▶ _Problem statement_: Rewrite everything in the material from the line containing "Task: Open the Services grid menu" down to the line containing "Action: point(55,46)", both included, keeping the requests but scaling the click coordinates in the answers by 2.55 and rounding them to whole numbers, halves up. Leave the pictures out of your answer.

▶ _Exercise materials_:

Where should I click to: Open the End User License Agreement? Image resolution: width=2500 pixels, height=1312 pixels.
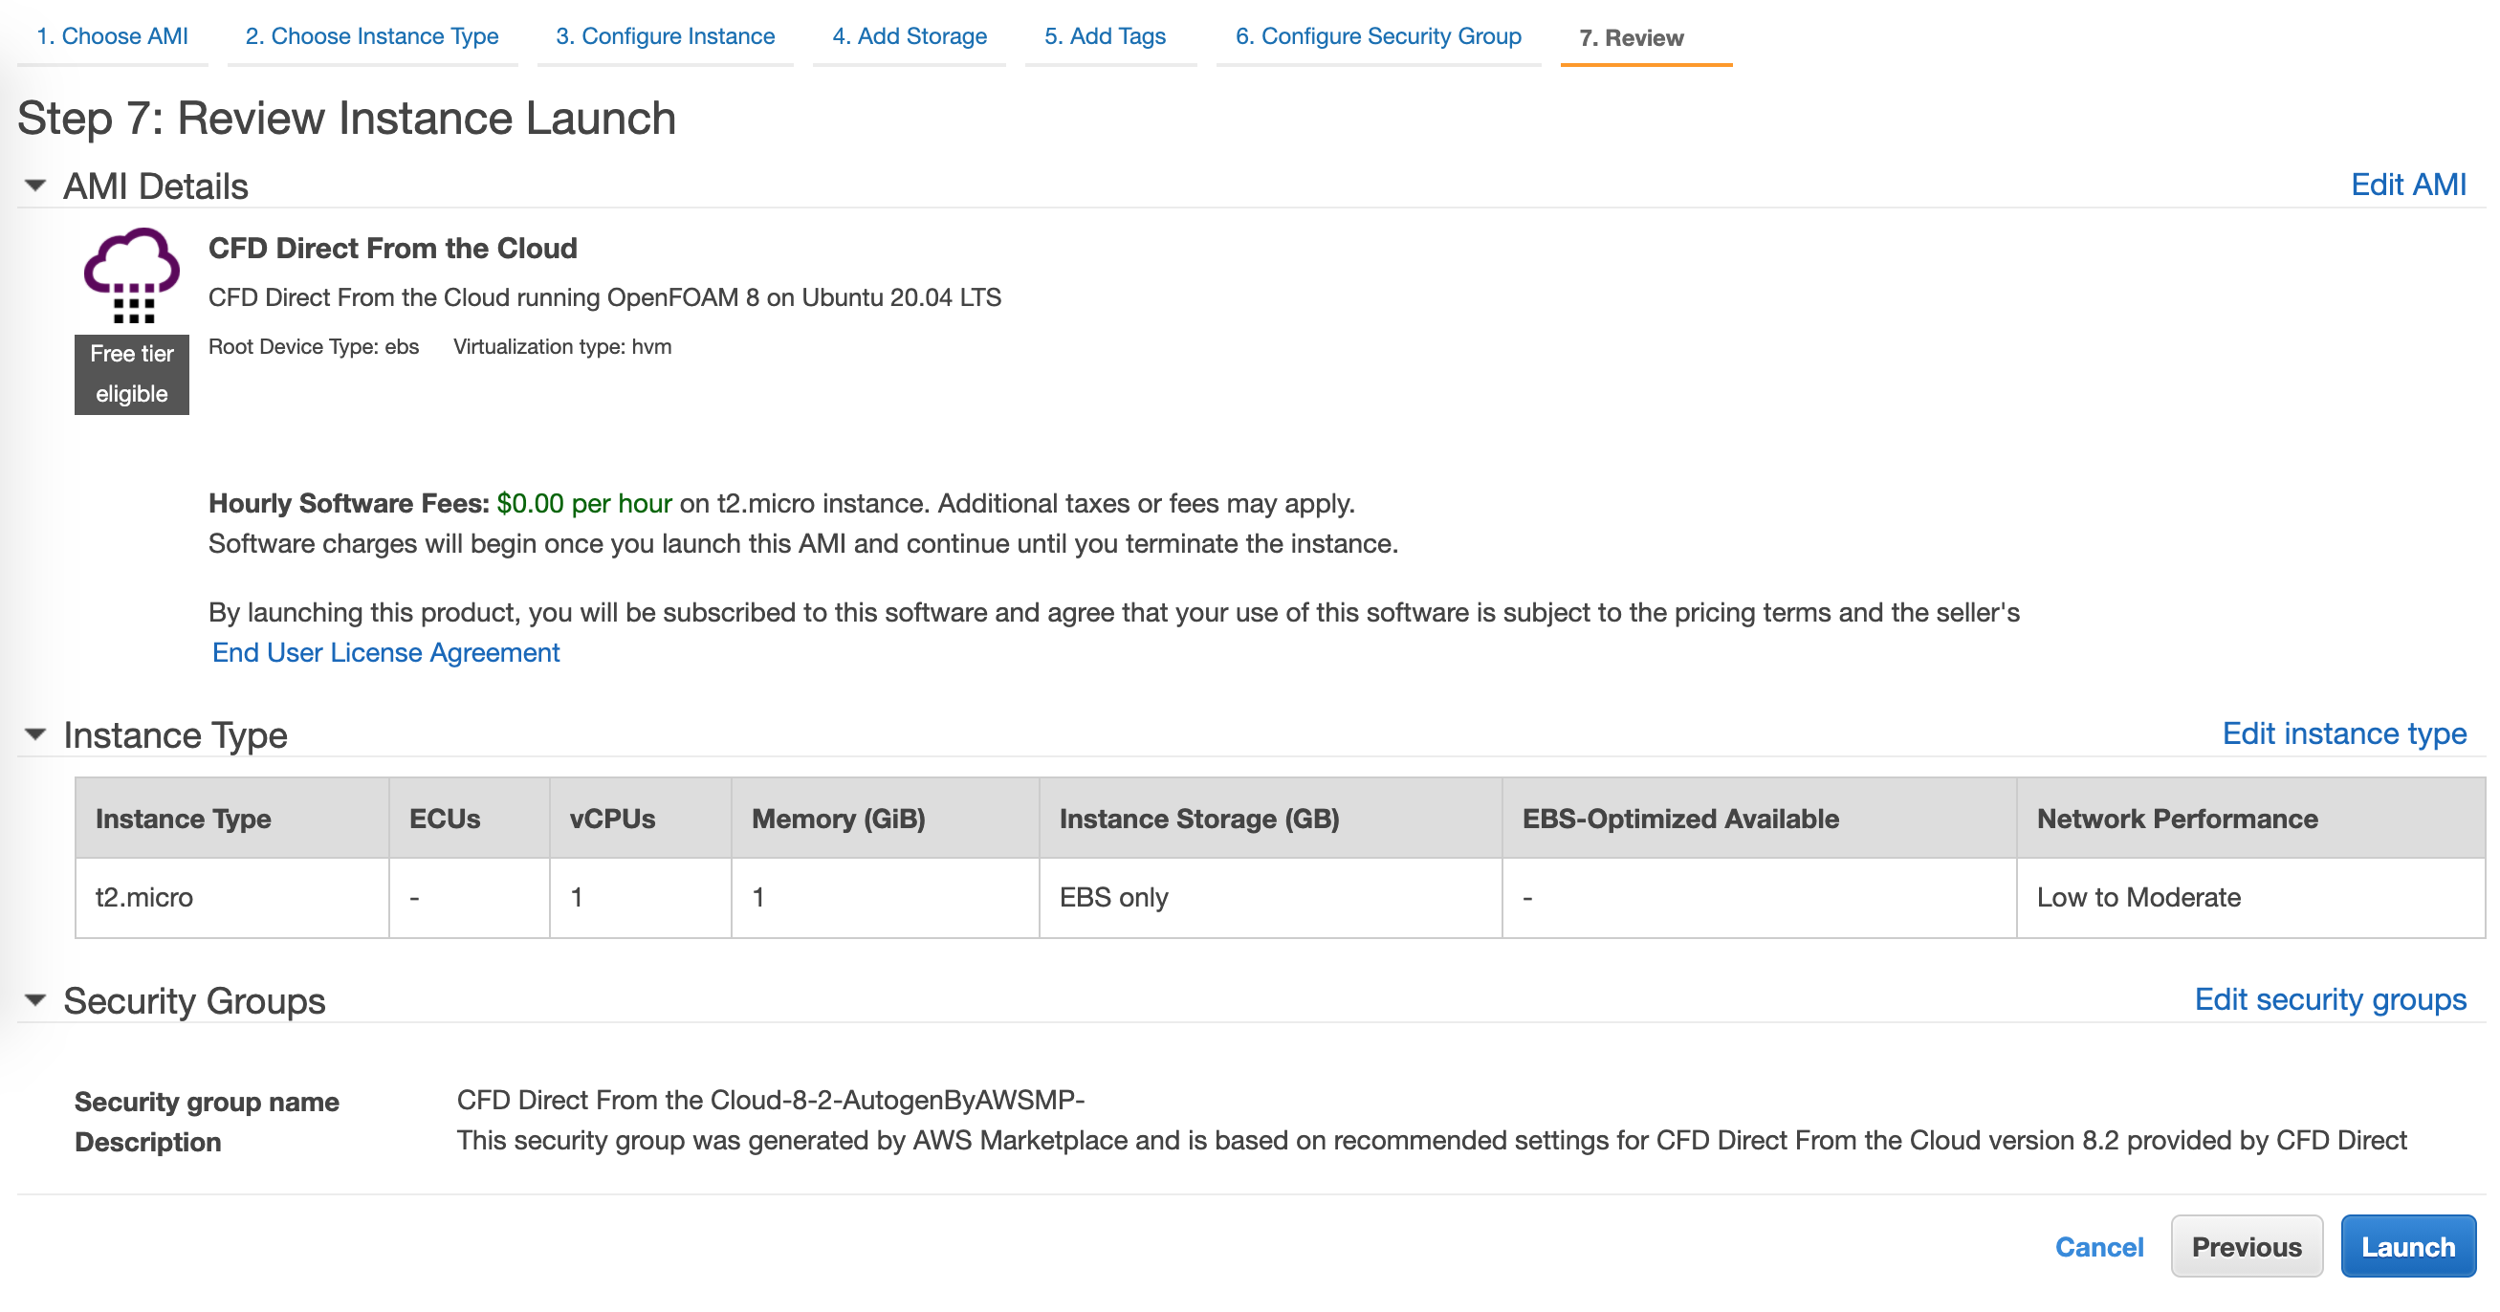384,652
---
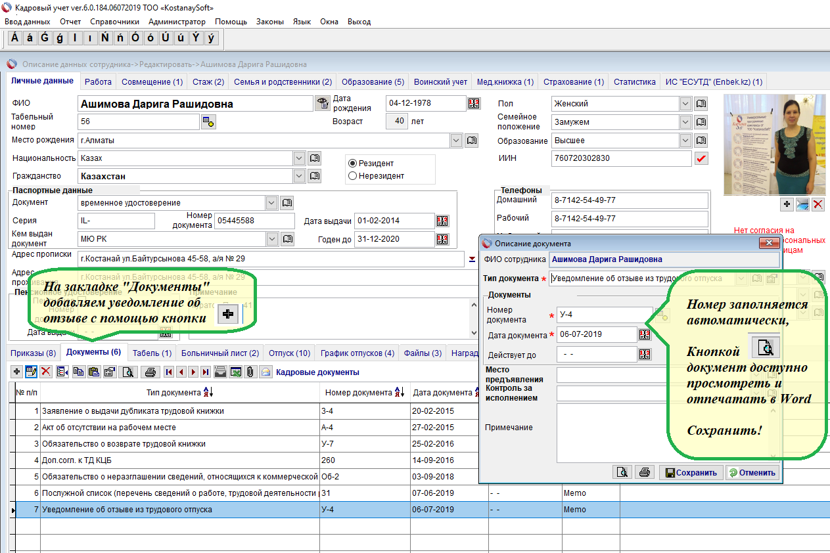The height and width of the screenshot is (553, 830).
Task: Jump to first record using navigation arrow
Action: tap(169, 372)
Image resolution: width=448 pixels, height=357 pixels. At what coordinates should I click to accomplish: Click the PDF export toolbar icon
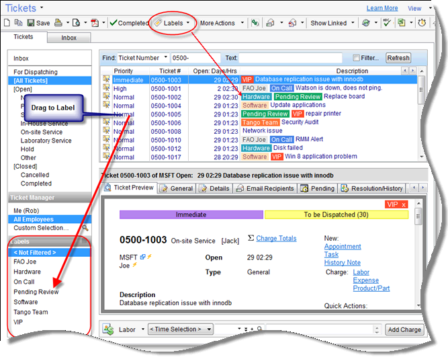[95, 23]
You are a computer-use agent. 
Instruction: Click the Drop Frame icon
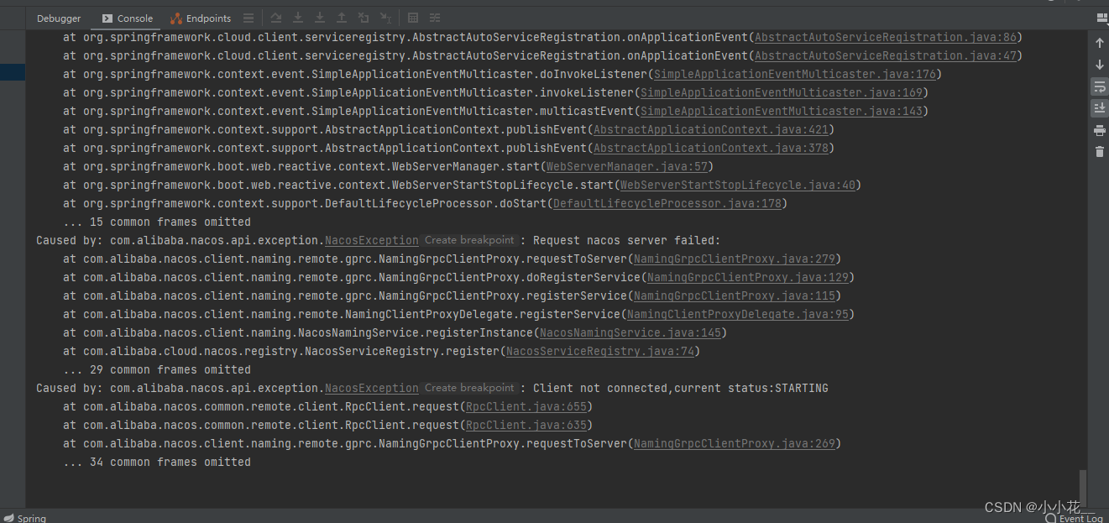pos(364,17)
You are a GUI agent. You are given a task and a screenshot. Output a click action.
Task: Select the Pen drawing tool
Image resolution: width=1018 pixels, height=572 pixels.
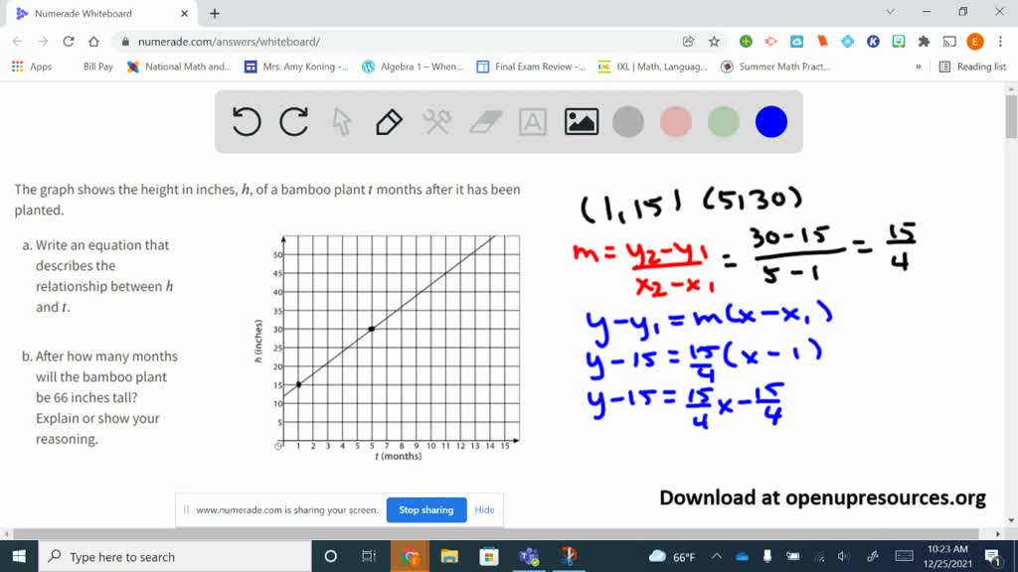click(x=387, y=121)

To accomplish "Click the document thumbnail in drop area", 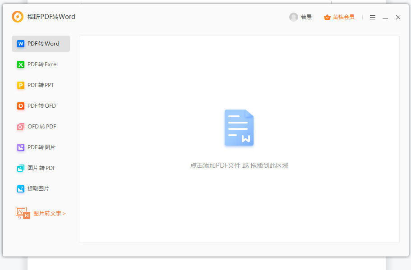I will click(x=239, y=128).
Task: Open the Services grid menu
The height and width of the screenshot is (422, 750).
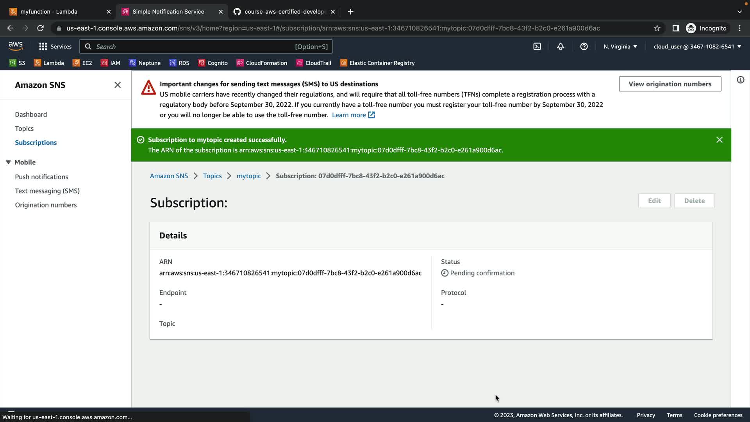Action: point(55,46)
* * *
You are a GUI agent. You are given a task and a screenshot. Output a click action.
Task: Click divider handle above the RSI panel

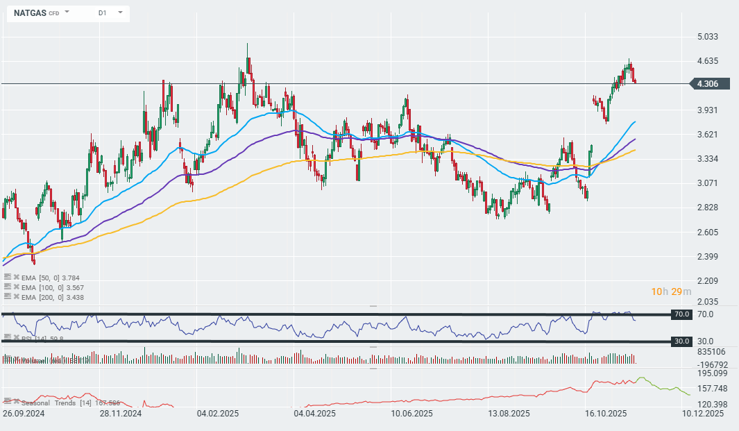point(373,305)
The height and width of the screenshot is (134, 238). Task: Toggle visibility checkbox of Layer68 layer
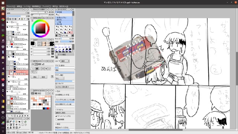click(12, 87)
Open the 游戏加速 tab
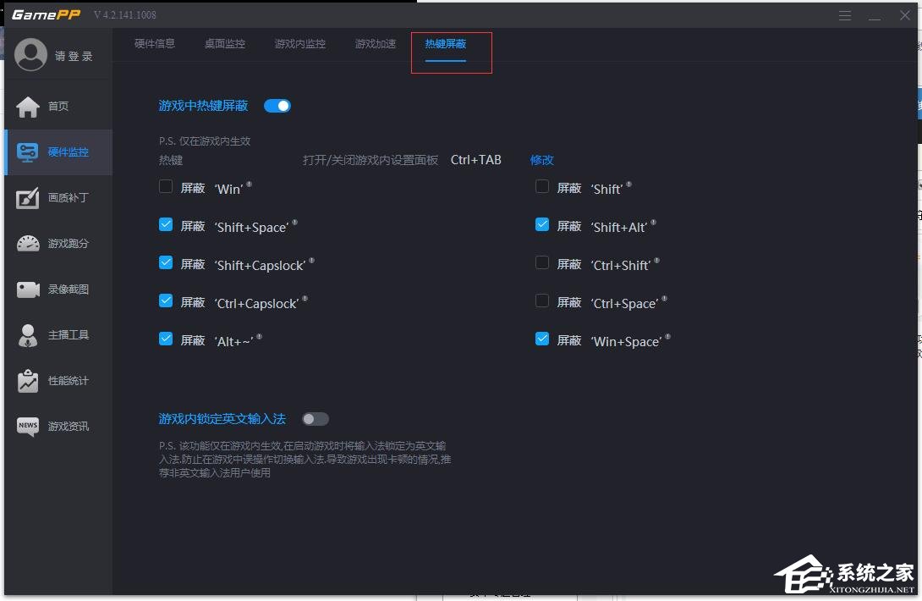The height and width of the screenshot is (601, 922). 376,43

▶ _Exercise result_:
Task: Open the Services grid menu
The height and width of the screenshot is (422, 750).
Action: point(140,117)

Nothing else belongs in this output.